Before Emmie was born, I was pretty sure I was going to be a super crunchy attachment-parenting-type with an all natural birth and maybe some bed-sharing going on. I would wear her so I could have my hands free, but she could also feel securely attached to me. I would breastfeed and we would have a wonderful, all-natural connection.
Then came cancer and kind of derailed some of those plans. I had to have treatment starting when Emmie was 3 weeks old, so I had to be away from her for 4-6 hours a day, every single day, while I got my infusions. Even when I was home, I seldom could hold her because I always had an IV in my hands and moving them much was painful. She slept in our bed prior to my infusions, but once I was getting treatment, it simply wasn’t safe for her to be in bed with me (I was far too drowsy), so she started sleeping in her own crib. Even breastfeeding was derailed during that month, although I still pumped and dumped (meaning I pumped the milk but had to pour it down the drain because there was no research proving or disproving the safety of Emmie consuming it).

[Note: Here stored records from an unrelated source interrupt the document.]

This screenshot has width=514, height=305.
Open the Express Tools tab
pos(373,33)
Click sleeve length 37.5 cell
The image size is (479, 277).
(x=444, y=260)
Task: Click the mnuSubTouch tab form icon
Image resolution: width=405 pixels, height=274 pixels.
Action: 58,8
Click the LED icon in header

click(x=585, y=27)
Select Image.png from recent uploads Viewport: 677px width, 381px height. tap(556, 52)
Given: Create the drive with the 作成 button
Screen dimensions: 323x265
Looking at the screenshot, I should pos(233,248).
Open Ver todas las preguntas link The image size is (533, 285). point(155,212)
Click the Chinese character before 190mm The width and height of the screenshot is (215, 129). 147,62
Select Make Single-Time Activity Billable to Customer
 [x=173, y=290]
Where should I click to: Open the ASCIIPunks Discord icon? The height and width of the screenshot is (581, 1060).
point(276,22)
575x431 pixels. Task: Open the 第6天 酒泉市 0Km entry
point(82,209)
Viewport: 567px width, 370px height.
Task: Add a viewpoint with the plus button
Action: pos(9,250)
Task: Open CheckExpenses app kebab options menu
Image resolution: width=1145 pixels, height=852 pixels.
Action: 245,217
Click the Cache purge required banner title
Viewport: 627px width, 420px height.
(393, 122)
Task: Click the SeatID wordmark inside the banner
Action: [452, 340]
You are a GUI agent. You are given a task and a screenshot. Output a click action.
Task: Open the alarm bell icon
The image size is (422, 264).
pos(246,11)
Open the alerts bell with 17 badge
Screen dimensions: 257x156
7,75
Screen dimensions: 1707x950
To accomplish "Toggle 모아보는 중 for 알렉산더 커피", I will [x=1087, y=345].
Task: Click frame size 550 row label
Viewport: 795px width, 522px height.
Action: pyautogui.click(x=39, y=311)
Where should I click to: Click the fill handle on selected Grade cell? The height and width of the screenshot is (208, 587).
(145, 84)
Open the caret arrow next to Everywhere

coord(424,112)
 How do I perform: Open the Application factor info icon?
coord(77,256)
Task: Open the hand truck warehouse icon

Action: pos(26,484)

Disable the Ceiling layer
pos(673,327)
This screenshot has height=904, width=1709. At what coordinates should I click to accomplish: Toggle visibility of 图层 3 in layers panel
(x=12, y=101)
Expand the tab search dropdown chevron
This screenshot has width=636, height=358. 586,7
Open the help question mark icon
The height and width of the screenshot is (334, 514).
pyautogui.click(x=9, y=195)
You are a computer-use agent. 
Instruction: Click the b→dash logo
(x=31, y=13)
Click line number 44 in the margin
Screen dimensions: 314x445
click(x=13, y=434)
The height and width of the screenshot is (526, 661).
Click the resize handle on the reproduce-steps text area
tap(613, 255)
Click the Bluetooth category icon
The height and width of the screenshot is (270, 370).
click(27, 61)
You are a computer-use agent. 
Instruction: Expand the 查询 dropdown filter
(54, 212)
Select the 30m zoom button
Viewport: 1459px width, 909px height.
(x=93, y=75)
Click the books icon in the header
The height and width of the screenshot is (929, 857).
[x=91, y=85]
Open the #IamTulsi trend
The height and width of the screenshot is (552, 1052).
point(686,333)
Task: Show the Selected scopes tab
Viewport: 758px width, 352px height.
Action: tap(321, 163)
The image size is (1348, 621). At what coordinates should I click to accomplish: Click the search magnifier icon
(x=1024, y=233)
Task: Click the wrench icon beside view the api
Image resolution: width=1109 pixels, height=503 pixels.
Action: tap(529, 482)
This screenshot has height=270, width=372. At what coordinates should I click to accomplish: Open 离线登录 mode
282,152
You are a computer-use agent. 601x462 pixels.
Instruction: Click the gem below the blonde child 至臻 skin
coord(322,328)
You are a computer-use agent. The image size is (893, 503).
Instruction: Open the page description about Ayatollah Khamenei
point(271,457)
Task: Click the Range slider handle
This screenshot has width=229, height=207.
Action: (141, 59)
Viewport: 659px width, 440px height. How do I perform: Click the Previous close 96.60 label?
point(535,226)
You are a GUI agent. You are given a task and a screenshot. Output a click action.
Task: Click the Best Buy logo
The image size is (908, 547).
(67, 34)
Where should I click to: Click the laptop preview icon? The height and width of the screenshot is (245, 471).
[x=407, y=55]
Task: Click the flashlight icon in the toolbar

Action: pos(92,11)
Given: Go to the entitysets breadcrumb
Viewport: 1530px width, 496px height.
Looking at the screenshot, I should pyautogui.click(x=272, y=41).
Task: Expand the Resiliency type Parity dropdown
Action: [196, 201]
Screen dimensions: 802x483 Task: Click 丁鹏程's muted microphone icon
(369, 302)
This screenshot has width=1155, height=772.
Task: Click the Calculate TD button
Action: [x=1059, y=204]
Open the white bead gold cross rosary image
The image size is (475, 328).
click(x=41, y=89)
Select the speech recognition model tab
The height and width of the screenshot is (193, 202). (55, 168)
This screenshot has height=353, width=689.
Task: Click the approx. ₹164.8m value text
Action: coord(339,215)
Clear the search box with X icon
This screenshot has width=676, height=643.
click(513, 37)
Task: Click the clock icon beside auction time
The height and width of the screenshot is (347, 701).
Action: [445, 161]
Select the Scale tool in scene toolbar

As a result of all of this, Emmie had different caregivers each week or two in the second month of her life (her grandmothers and great-grandmother). I was bonded with her, but I think the experience of leaving my newborn every day also shaped my attachment to her: I could be secure in my love for her, knowing that she was being cared for by another loving person. This is relatively unusual for people in our social circles (although very likely common for mothers who simply have to return to work quickly). I know many friends who have never left their baby with anyone else until they are one or more. Even never leaving your baby for the first few months seems to breed a different kind of anxiety for some friends; they seem to be much more worried about their babies than I ever was.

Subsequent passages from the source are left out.